A tremendously useful soup-to-nuts study of how Britain and the U.S. embraced a frightening atomic age.



A scholarly filling-in of the chronological record shows how Churchill dropped the ball on nuclear weapons leadership in World War II.

Farmelo (The Strangest Man: The Hidden Life of Paul Dirac, Mystic of the Atom, 2009) constructs a nicely detailed and balanced record of the British ambivalence toward building an atom bomb in favor of the American effort, since Churchill’s infatuation with H.G. Wells and early acquaintance with scientist Frederick Lindemann in 1921. The author tracks the working friendship between Churchill and Lindemann, the Oxford professor who directed the Clarendon Laboratory (as counterpoint to Cambridge’s Cavendish Laboratory, run by Ernest Rutherford, “the Christopher Columbus of the atomic nucleus”) and largely helped cultivate Churchill’s education in quantum theory, however faulty. While the 1930s-era Cambridge physics department had been instrumental in discovering the neutron and in artificially splitting atomic nuclei, Lindemann also helped entice many refugee scientists from Nazi Germany—e.g., Hungarian Leó Szilárd, who developed the harnessing of nuclear energy, among others. As adviser to Churchill, Lindemann helped guide Churchill’s theories of creating a weapon of mass destruction to counter what he saw early on as a terrifying Nazi menace. Although many refugee scientists were developing feasible theories about the making of an actual bomb, Churchill got distracted with waging the Battle of Britain, and Lindemann’s ideas were often questioned by his scientific colleagues. Meanwhile, other refugees, such as Neils Bohr and Enrico Fermi, discoverers of nuclear fission, had migrated to American universities and were working hard on a weapon. Merging the two efforts would prove prickly and problematic, as delineated step by step by the author.

» Problems and tasks
- 1) According to the review, which laboratory did Frederick Lindemann direct?
- 2) Rewrite the part of the review between "A tremendously useful" and "World War II.", inclusive, putting "the Second World War" in place of "World War II".
The rows have no role in this.

Source data
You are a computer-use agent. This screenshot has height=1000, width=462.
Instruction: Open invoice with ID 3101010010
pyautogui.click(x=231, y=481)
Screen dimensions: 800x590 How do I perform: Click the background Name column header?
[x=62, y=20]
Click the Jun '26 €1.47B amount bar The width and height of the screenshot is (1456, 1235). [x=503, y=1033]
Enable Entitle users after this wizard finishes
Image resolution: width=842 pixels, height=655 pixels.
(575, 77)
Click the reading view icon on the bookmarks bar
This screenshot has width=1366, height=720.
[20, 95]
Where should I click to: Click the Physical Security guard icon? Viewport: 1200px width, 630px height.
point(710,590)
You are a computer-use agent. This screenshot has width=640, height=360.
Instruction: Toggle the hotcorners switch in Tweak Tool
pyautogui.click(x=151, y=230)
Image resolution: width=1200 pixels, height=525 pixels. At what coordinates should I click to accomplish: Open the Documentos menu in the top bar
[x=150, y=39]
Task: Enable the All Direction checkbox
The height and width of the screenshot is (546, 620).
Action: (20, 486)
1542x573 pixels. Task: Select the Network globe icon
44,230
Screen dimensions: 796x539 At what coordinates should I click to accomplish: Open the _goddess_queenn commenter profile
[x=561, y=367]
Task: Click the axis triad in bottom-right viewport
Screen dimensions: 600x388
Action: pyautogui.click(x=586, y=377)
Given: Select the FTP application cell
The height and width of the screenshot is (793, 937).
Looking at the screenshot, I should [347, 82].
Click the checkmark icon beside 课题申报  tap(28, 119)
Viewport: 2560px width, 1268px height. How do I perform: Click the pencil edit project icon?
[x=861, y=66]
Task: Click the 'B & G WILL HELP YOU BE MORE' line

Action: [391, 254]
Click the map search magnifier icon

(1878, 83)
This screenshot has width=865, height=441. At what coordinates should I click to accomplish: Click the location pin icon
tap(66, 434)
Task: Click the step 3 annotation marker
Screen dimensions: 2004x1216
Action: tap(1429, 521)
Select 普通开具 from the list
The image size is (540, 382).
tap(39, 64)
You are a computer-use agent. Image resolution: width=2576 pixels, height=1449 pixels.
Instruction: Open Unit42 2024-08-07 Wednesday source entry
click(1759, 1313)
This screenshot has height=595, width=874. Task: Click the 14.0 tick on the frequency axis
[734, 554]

» Solutions per task
- 1) Lindemann directed the Clarendon Laboratory at Oxford.

- 2)
A tremendously useful soup-to-nuts study of how Britain and the U.S. embraced a frightening atomic age.



A scholarly filling-in of the chronological record shows how Churchill dropped the ball on nuclear weapons leadership in the Second World War.